Does anybody know how I can watch the world cup games at home. I know they are on Al Jazeera sports channel but I dont know how to get it. I presume I have to subsribe but cant find any info on it. Does it come with showtime package.?

Any info greatly appreciated

Cheers


----------



## starchief (Dec 4, 2009)

Thought someone might be asking about this.

Al Jazeera Sports plus is part of the ART package now. Although I've subscribed to the Sports package along with the Entertainment package, you have to subscribe separately (more money) for Al Jazeera World Cup. See my post here for channel details (some small changes since then):
http://www.expatforum.com/expats/eg...e-tv-including-scottish-english-football.html 

However, the free satellite channel, Al Jazeera Sports 2 (note, there is also a subscription Sports +2) gives one free match a day.

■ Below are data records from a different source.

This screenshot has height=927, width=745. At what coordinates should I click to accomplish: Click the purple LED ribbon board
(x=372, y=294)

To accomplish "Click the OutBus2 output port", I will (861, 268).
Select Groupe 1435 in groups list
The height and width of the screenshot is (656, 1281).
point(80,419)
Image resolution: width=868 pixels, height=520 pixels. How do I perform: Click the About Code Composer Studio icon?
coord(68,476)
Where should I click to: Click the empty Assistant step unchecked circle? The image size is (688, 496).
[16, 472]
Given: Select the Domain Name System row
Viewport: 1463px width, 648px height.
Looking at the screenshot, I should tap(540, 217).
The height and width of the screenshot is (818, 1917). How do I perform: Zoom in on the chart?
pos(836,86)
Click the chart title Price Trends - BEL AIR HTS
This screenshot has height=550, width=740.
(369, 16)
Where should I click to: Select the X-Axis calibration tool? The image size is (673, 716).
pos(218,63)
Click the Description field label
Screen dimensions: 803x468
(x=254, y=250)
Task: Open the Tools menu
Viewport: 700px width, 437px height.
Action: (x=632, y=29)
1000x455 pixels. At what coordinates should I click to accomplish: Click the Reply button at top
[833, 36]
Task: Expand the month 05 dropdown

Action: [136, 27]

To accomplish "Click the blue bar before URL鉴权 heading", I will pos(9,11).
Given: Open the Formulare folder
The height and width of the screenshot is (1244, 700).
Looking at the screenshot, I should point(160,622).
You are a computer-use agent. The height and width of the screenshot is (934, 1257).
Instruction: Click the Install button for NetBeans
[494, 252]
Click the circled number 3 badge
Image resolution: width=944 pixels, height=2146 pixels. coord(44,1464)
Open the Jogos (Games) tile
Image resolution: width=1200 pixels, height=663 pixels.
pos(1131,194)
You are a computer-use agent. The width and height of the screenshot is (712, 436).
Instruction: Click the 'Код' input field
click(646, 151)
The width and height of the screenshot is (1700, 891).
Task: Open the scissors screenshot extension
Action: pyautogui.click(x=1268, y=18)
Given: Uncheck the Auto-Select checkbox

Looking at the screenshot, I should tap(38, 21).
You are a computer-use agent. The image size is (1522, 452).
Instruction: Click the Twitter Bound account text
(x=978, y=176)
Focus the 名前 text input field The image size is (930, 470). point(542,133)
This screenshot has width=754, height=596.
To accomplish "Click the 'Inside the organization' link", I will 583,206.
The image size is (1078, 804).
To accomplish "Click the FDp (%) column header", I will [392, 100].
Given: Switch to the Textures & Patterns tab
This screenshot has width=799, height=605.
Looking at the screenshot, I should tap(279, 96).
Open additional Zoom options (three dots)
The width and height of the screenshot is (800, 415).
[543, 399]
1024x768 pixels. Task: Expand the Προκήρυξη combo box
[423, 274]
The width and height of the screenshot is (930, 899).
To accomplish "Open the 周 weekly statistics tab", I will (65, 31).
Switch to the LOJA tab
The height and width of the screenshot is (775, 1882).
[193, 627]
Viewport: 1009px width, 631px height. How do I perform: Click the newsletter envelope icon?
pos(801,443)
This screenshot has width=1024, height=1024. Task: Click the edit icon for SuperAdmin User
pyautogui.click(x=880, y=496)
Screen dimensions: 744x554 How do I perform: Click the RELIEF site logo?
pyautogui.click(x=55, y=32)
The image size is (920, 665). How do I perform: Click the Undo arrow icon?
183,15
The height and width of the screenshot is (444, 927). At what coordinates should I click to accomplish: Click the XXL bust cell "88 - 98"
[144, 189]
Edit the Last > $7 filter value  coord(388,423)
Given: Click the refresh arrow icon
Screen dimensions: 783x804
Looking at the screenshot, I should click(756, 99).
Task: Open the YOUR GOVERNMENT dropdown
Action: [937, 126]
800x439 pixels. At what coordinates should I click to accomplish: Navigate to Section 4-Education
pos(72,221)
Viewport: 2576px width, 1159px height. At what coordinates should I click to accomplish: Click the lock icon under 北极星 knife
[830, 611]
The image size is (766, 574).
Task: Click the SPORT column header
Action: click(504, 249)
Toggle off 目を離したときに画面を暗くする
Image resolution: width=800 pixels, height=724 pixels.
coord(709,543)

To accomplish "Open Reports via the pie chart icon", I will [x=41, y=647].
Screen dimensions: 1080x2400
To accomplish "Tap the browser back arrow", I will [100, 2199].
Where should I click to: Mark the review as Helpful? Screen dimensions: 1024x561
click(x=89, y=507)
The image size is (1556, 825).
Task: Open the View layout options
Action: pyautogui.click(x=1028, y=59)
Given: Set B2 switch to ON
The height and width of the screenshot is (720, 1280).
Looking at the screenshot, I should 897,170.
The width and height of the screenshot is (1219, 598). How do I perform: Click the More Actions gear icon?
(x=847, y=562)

I watched New Zealand today for instance.

Now for the even better news! Egypt has subscribed so that EVERYONE can watch every match free. But you won't get it on satellite. Unplug your satellite receiver and just attach a terrestrial aerial, then search for Nile Sport. NB: this is a different Nile Sport to the satellite channel of the same name which does NOT show the World Cup (Egypt only has the rights to show in their country, not broadcast it on satellite).


----------



## HallettND (Jul 29, 2009)

Dear Starchief,

You are indeed A STAR. Thanks a million for your thorough explanation. 
I looked at the FTA channels but unfortunately I am told the TV signal in 6th October where I live is no good and I was unable to get it. I was also offered the option of installation of another dish so I could receive turkish channel TRT which is broadcasting all games, although this didn't work either.
I have decided to go with the Al Jazeera world cup package, although it costs money I figure it's only once every four years. Until my card is activated I will be watching the games in a nearby restaurant or the BCA in Mohandiseen.
Thanks again


----------



## ASAMY (Apr 9, 2010)

I use ESPN3 on the internet

Watch Live Streaming Sports Online: 2010 FIFA World Cup & More

I watch the matches whenever possible as the matches are played during my working time :s


----------



## starchief (Dec 4, 2009)

ASAMY said:


> I use ESPN3 on the internet
> 
> Watch Live Streaming Sports Online: 2010 FIFA World Cup & More
> 
> I watch the matches whenever possible as the matches are played during my working time :s


That's America only. No use in Egypt.


----------